- Opening Delimiter -

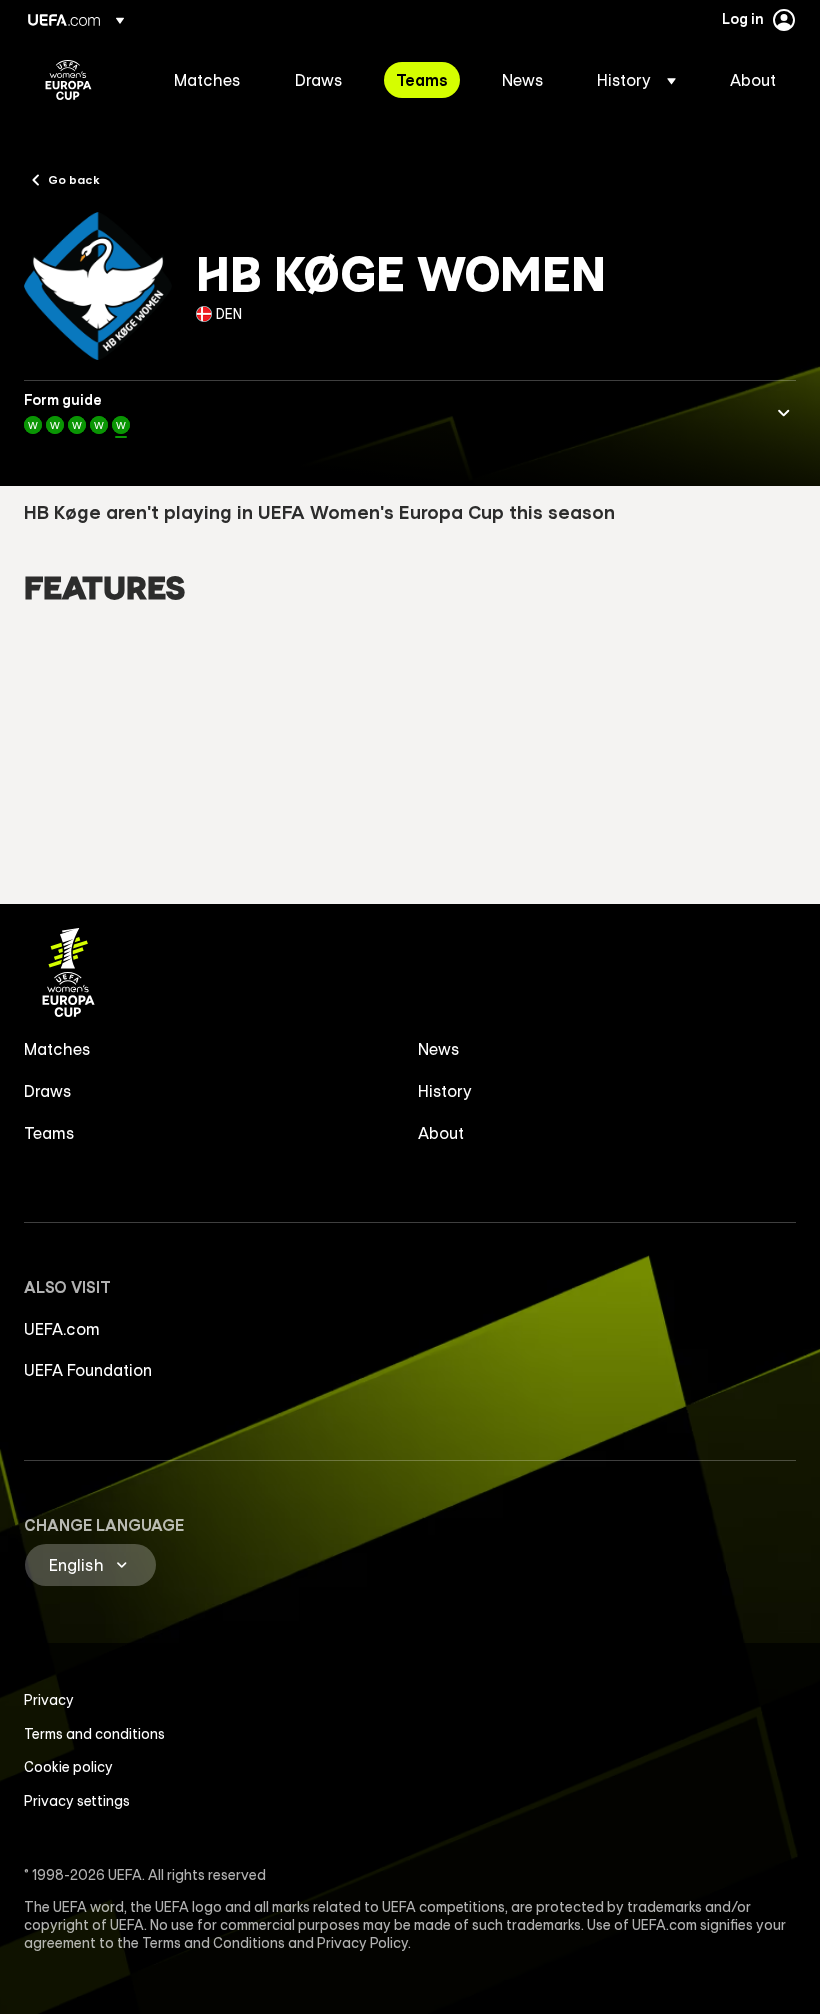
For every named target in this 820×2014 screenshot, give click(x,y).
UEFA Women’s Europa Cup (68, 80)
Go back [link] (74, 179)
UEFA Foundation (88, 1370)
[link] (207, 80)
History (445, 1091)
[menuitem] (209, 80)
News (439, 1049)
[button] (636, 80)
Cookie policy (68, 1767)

- Closing Delimiter -

Exercise details:
Omit the pictures; print the records above exactly.

Task response:
For every named target in this 820×2014 screenshot, give click(x,y).
UEFA Women’s Europa Cup (68, 80)
Go back [link] (74, 179)
UEFA Foundation (88, 1370)
[link] (207, 80)
History (445, 1091)
[menuitem] (209, 80)
News (439, 1049)
[button] (636, 80)
Cookie policy (68, 1767)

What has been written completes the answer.